In the forum thread about coolant in the oil, what is the first poster using in the cooling system for now instead of coolant?

Source extract -
________________________

Volkswagen Passat Forum banner

Coolant in oil but no oil in coolant

Tags
but coolant oil
2 reading
18K views 17 replies 9 participants last post by  nuclearseal  
#1 ·
This is an new thread from my original coolant leak issue http://www.passatworld.com/forums/b5-garage/463514-low-coolant-no-coolant-wtf.html

I flushed this thing a bunch of times ran it around the block and the coolant (at this point just water) keeps going down past the min mark, no overheating.

I pulled the dipstick and found level to be way up the dipstick, very thin and a redish hue (I'm a bit color deficient so it could be something else). So I am led to believe that the coolant is going into the oil somehow.

Before everyone jumps on the head gasket band wagon; there is NO OIL IN THE COOLANT, I know this because since I'm using straight water temporarily, it is perfectly clean, there is only COOLANT IN THE OIL.

Obviously it can leak coolant into the oil via the head gasket the other spot could be the oil cooler?
 
#2 ·
On an oil cooler leak it's more likely to leak oil into the coolant. That part is a liquid to liquid heat exchanger. When the engine is running the oil pressure will be significantly higher then the coolant pressure. Fluid will leak from the high to the low, or from oil side into the coolant side. Then when you shut down and oil pressure goes to zero, if the engine is up to temp and the coolant under pressure, THEN it will leak the other way from coolant to oil galley.

________________________

Source information -
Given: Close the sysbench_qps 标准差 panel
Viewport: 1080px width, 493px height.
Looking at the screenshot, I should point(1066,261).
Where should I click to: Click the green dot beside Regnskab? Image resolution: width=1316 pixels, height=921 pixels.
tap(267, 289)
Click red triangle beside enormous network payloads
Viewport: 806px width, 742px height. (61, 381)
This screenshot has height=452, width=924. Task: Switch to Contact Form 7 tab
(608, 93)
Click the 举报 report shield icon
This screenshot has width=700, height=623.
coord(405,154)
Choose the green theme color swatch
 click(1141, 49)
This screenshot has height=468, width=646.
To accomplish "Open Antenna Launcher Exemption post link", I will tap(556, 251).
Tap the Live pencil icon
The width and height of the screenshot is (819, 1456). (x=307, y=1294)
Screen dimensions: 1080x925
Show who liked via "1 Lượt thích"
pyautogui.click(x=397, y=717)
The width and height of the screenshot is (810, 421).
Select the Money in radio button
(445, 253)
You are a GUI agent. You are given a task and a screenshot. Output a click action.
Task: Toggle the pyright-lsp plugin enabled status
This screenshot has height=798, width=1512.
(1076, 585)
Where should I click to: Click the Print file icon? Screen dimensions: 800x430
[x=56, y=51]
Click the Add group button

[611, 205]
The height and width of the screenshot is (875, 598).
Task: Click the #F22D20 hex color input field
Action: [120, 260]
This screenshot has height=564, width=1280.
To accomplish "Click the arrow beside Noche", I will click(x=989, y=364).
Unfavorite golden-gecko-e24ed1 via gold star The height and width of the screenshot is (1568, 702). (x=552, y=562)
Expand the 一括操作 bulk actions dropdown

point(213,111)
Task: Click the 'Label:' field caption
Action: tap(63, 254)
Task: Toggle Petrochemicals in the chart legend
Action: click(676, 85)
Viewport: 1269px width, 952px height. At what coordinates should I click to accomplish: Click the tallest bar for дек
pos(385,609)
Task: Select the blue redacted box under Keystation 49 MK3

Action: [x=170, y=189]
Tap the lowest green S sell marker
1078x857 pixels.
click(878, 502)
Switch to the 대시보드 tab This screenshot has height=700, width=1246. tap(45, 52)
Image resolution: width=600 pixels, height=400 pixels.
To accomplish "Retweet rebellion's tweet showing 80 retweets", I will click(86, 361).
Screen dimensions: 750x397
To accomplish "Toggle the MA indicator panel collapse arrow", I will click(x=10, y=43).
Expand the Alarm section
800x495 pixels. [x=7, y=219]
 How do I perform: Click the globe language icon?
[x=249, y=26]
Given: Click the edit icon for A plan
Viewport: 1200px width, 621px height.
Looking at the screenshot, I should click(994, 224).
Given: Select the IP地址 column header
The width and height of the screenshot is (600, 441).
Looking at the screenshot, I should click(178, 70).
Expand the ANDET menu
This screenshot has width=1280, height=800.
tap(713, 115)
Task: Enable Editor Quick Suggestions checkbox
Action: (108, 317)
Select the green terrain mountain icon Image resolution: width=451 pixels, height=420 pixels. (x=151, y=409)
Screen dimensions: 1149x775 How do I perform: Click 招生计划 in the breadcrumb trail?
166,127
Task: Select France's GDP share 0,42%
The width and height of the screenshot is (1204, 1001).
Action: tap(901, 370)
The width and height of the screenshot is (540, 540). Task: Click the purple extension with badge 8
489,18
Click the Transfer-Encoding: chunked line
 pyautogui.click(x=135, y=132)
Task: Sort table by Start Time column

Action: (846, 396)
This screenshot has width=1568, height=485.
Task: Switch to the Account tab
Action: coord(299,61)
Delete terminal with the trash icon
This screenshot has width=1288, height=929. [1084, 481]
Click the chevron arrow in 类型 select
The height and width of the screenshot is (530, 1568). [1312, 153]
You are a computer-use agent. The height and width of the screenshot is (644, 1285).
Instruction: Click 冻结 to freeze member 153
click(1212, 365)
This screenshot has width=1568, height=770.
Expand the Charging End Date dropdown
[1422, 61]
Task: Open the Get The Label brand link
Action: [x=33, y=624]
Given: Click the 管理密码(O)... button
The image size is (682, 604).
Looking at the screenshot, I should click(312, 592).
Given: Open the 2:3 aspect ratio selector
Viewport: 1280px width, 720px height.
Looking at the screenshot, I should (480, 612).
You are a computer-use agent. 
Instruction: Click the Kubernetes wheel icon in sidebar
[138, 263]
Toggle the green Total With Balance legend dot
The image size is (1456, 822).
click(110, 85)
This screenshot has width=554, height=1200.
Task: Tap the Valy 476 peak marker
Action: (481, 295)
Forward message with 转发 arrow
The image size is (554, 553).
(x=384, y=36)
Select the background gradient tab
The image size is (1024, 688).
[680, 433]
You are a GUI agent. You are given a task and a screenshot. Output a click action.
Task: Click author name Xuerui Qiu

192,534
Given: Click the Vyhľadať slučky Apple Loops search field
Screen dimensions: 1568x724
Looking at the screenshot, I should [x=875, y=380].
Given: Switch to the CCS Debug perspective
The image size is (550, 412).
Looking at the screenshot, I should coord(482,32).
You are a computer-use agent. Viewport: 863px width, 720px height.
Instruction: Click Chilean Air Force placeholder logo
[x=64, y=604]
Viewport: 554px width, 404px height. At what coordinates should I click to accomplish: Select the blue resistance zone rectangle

________________________

Response - Straight water.